_To do_
Produce an exact transcript of all the records.
---------------
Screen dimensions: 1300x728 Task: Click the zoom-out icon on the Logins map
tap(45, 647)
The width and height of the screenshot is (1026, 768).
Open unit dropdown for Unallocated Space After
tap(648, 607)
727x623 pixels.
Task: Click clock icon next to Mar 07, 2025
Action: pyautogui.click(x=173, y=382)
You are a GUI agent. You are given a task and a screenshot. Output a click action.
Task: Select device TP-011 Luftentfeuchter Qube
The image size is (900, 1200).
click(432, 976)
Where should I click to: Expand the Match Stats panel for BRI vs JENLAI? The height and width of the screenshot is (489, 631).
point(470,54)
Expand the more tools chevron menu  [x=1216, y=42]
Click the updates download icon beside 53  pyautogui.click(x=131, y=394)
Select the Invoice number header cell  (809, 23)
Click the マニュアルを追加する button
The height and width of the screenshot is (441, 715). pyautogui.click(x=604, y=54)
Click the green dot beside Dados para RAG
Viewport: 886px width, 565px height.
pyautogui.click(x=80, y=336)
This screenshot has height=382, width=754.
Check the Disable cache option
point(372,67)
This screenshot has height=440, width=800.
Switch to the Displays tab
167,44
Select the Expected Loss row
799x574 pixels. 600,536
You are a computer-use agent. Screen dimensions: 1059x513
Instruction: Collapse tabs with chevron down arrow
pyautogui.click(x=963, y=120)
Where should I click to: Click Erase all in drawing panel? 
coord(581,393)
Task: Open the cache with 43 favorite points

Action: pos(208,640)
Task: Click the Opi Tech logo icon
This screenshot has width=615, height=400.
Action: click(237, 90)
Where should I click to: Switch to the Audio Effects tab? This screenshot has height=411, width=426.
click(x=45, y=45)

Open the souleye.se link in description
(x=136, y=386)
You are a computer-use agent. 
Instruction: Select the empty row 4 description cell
---------------
_Written answer_
Screen dimensions: 1300x728 Task: Click the zoom-out icon on the Logins map
tap(45, 647)
The width and height of the screenshot is (1026, 768).
Open unit dropdown for Unallocated Space After
tap(648, 607)
727x623 pixels.
Task: Click clock icon next to Mar 07, 2025
Action: pyautogui.click(x=173, y=382)
You are a GUI agent. You are given a task and a screenshot. Output a click action.
Task: Select device TP-011 Luftentfeuchter Qube
The image size is (900, 1200).
click(432, 976)
Where should I click to: Expand the Match Stats panel for BRI vs JENLAI? The height and width of the screenshot is (489, 631).
point(470,54)
Expand the more tools chevron menu  [x=1216, y=42]
Click the updates download icon beside 53  pyautogui.click(x=131, y=394)
Select the Invoice number header cell  (809, 23)
Click the マニュアルを追加する button
The height and width of the screenshot is (441, 715). pyautogui.click(x=604, y=54)
Click the green dot beside Dados para RAG
Viewport: 886px width, 565px height.
pyautogui.click(x=80, y=336)
This screenshot has height=382, width=754.
Check the Disable cache option
point(372,67)
This screenshot has height=440, width=800.
Switch to the Displays tab
167,44
Select the Expected Loss row
799x574 pixels. 600,536
You are a computer-use agent. Screen dimensions: 1059x513
Instruction: Collapse tabs with chevron down arrow
pyautogui.click(x=963, y=120)
Where should I click to: Click Erase all in drawing panel? 
coord(581,393)
Task: Open the cache with 43 favorite points

Action: pos(208,640)
Task: Click the Opi Tech logo icon
This screenshot has width=615, height=400.
Action: click(237, 90)
Where should I click to: Switch to the Audio Effects tab? This screenshot has height=411, width=426.
click(x=45, y=45)

Open the souleye.se link in description
(x=136, y=386)
You are a computer-use agent. 
Instruction: Select the empty row 4 description cell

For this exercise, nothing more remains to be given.